■ **EXERCISE**
Starting at the line with "Task: Select the", copy each line through the last one below exactly as written, without any pictures.

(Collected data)
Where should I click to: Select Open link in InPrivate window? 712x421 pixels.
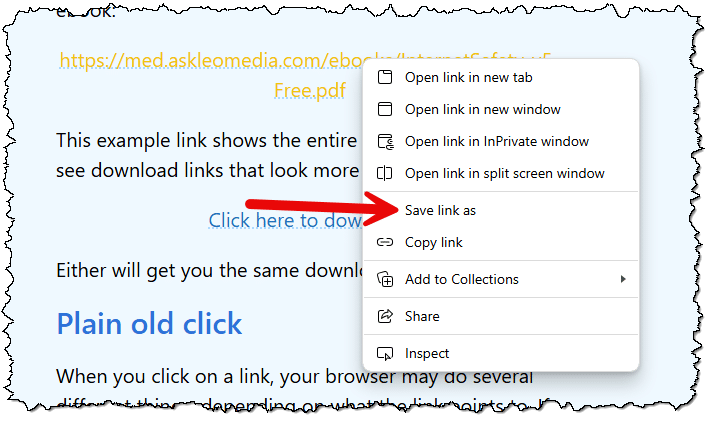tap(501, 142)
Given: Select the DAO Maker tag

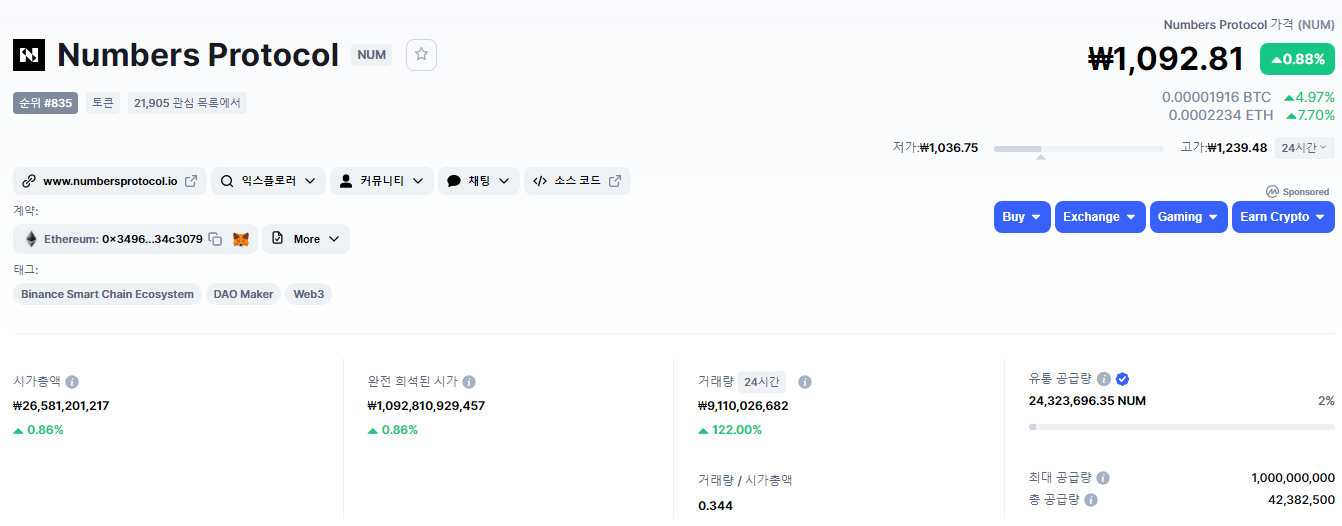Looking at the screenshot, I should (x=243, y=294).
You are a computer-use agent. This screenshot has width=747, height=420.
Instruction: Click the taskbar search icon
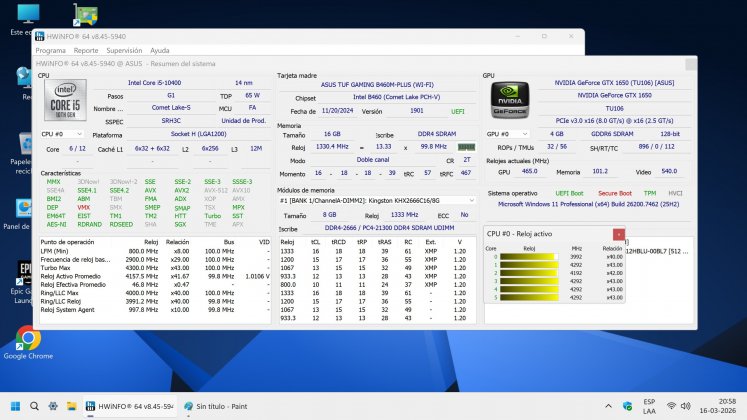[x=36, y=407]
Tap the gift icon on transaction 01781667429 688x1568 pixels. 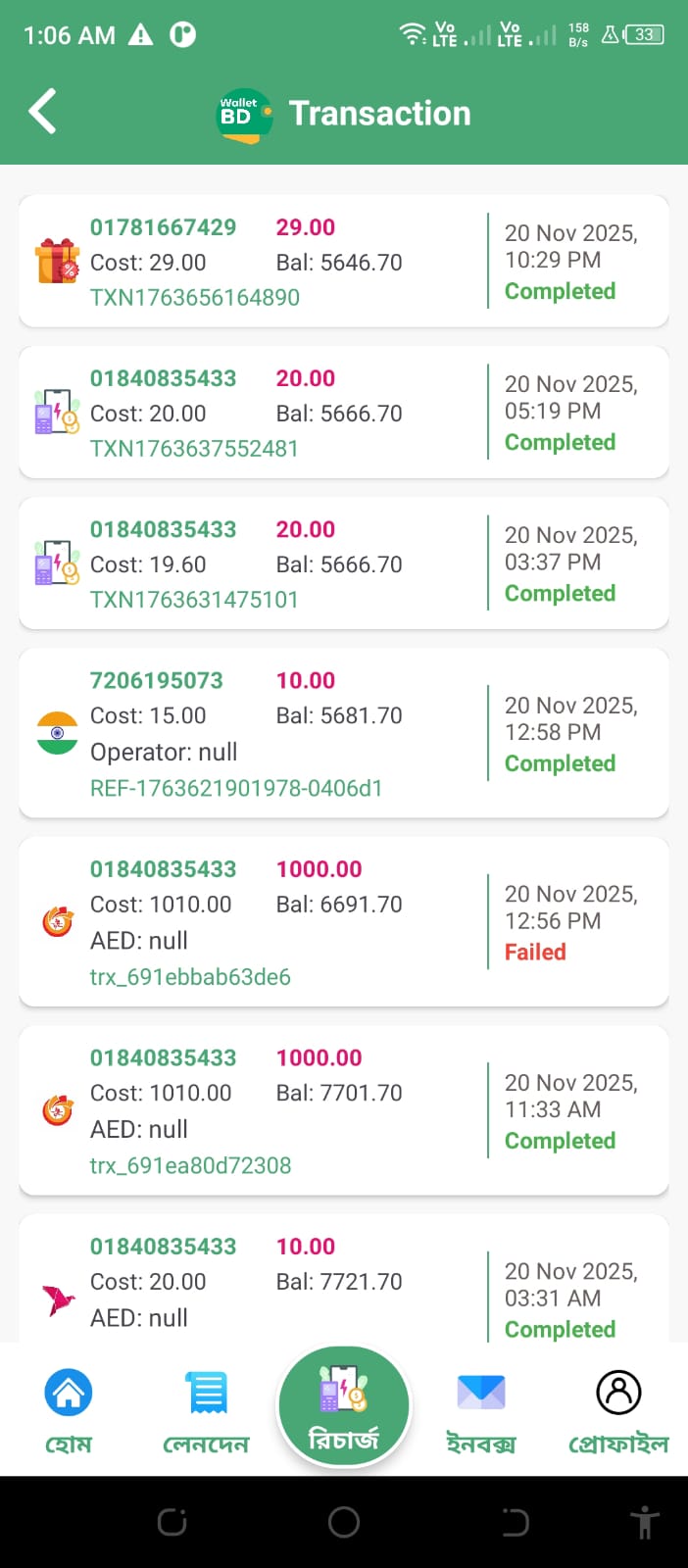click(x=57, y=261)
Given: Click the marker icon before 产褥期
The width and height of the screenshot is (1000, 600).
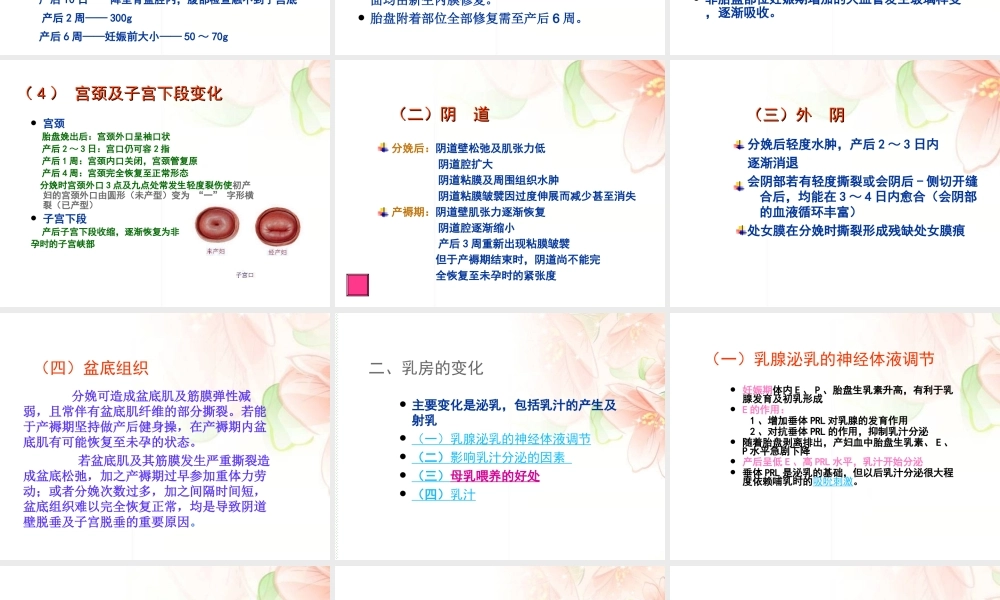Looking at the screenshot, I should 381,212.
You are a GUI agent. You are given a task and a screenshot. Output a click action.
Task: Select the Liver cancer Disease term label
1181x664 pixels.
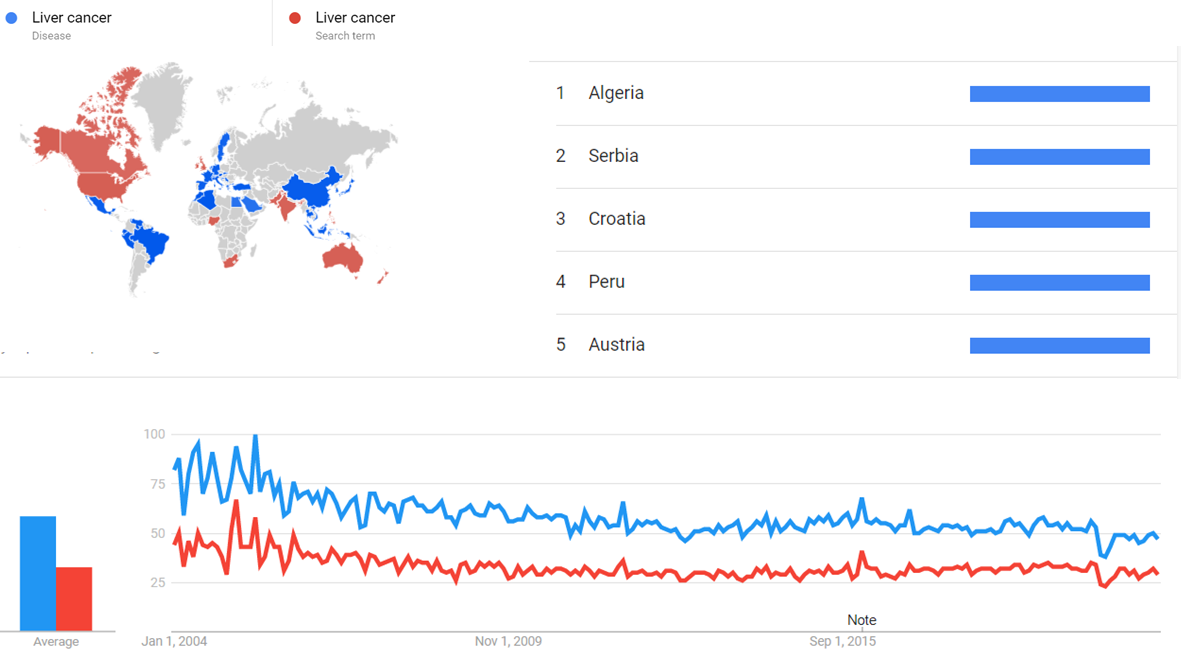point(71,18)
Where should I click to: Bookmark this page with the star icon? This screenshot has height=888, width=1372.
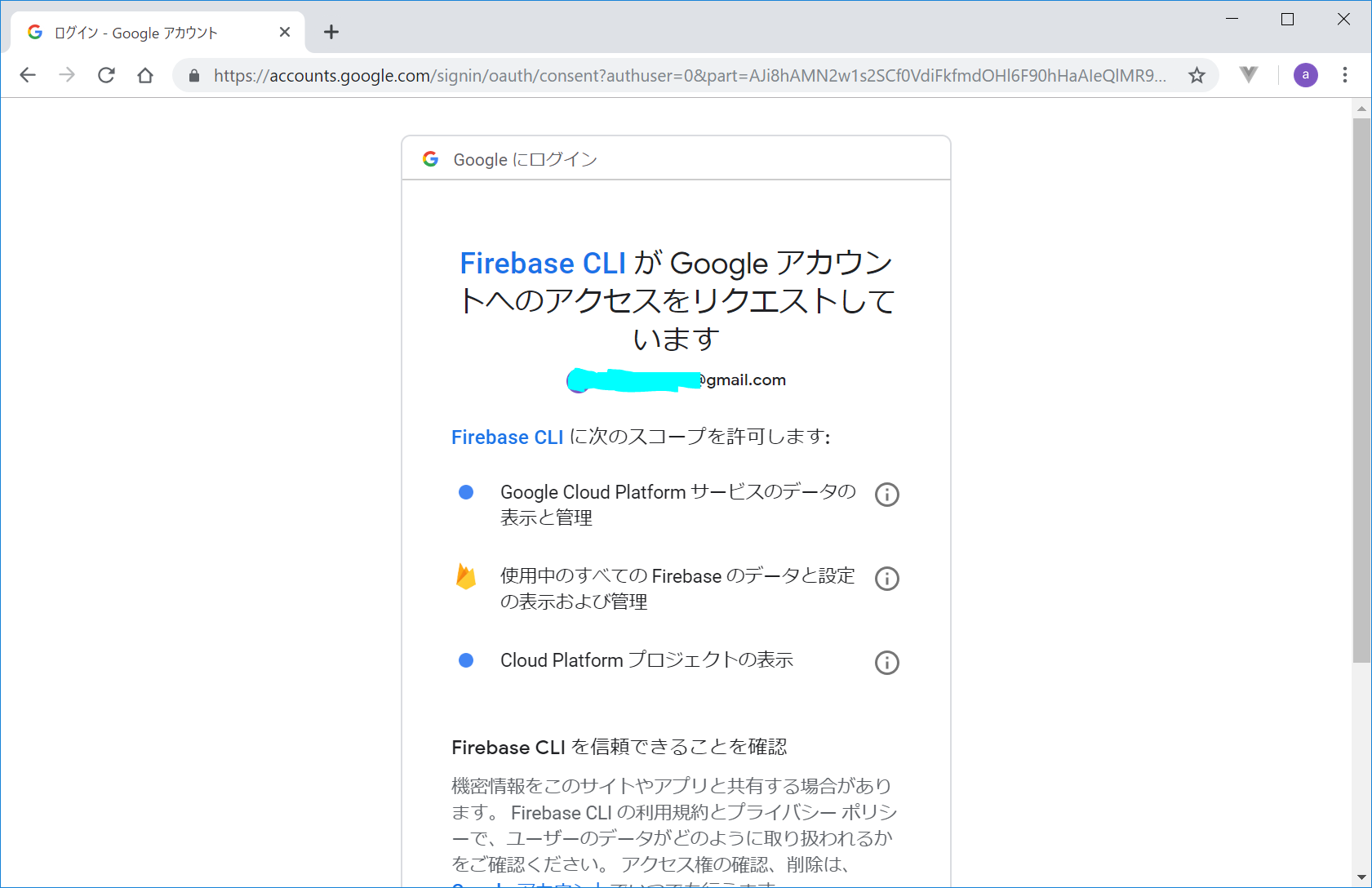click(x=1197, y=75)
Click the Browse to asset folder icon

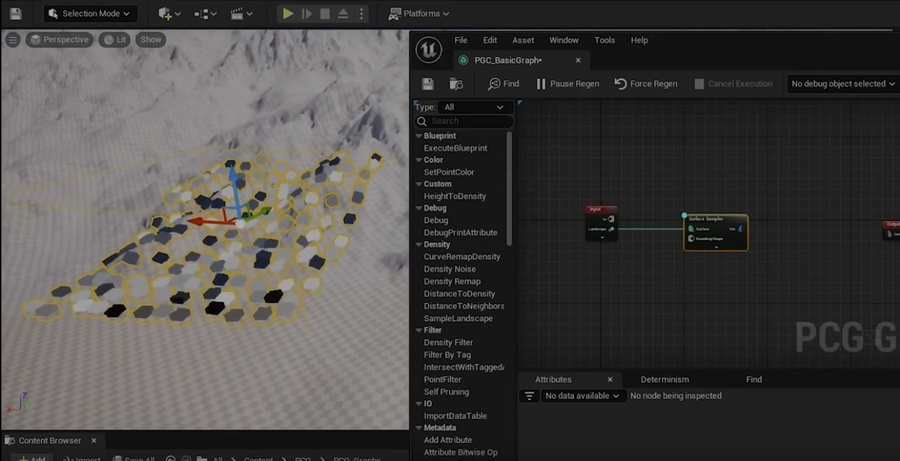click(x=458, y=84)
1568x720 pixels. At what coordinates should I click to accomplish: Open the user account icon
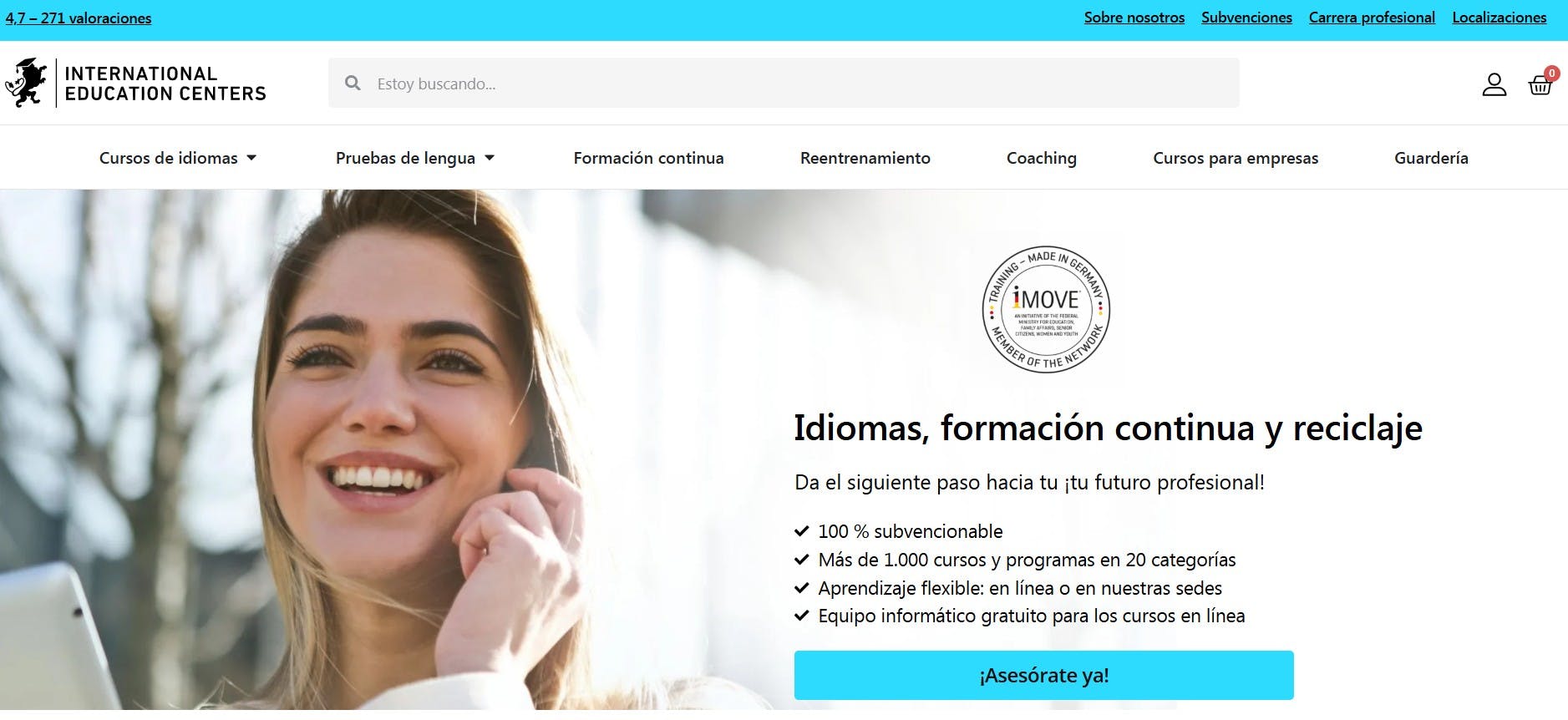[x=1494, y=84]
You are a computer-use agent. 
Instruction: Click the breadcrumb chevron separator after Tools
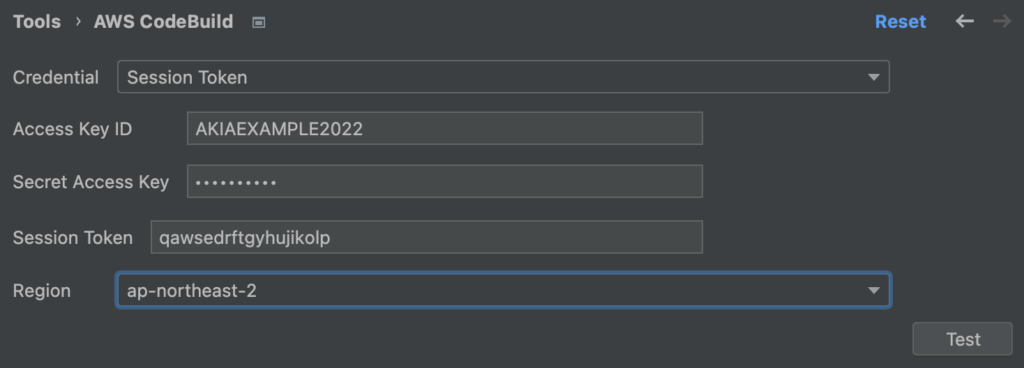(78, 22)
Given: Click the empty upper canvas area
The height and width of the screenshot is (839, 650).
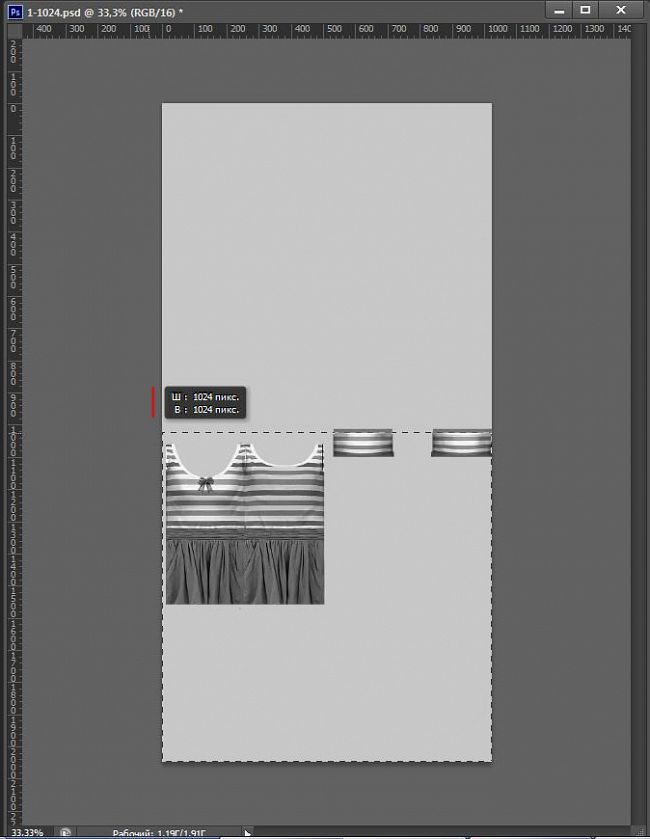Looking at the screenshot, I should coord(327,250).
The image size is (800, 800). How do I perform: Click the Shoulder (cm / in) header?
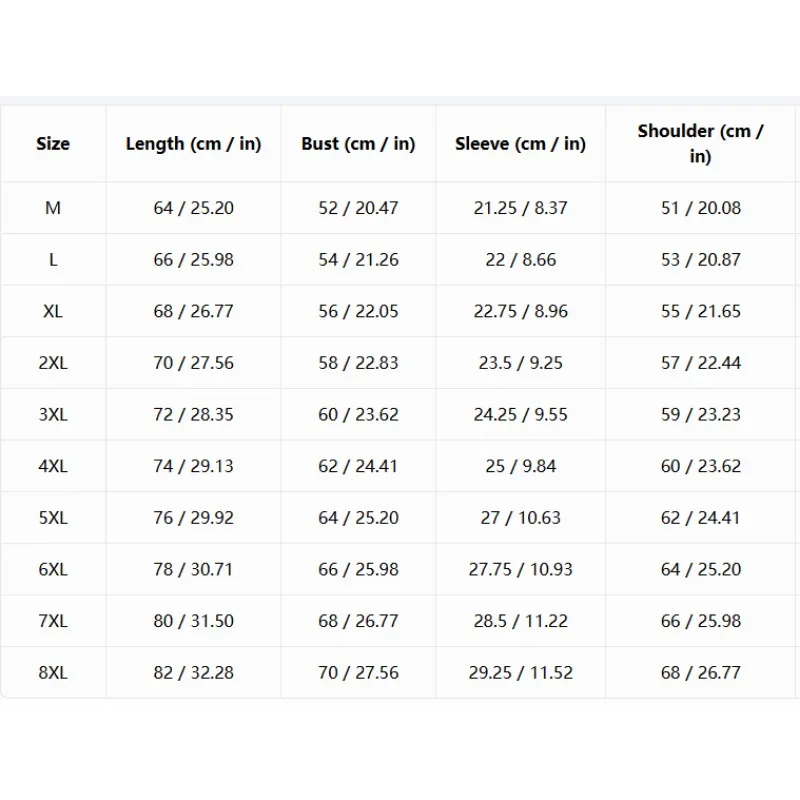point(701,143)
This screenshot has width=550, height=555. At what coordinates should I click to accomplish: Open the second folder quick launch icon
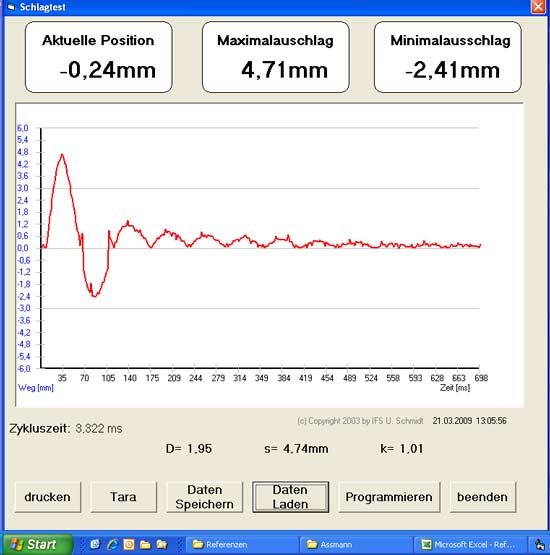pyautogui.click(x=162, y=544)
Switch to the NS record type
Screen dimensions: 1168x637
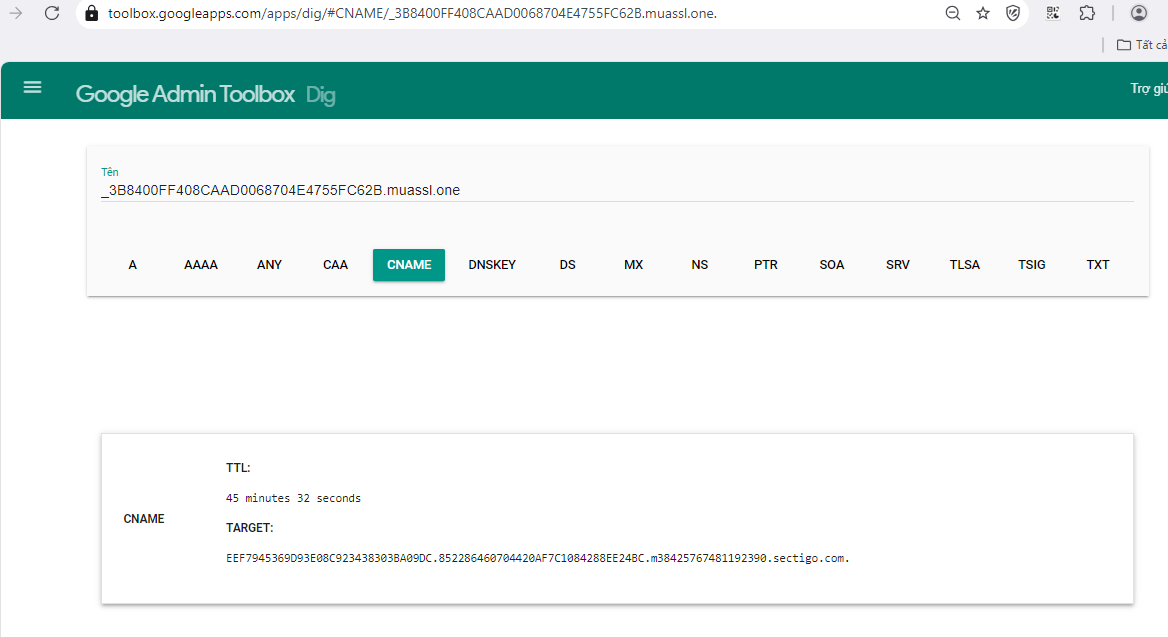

■ **RESPONSE BOX**
Task: Select the Liver cancer Disease term label
1181x664 pixels.
point(71,18)
Where should I click to: Bookmark this page with the star icon? This screenshot has height=888, width=1372.
click(x=1197, y=75)
Click the Browse to asset folder icon

click(x=458, y=84)
1568x720 pixels. At what coordinates should I click to accomplish: Open the user account icon
[x=1494, y=84]
You are a computer-use agent. 
Instruction: Click the breadcrumb chevron separator after Tools
(78, 22)
Given: Click the empty upper canvas area
The height and width of the screenshot is (839, 650).
Looking at the screenshot, I should coord(327,250).
The image size is (800, 800). How do I perform: Click the Shoulder (cm / in) header?
point(701,143)
This screenshot has width=550, height=555. At what coordinates should I click to accomplish: Open the second folder quick launch icon
pyautogui.click(x=162, y=544)
Switch to the NS record type
Screen dimensions: 1168x637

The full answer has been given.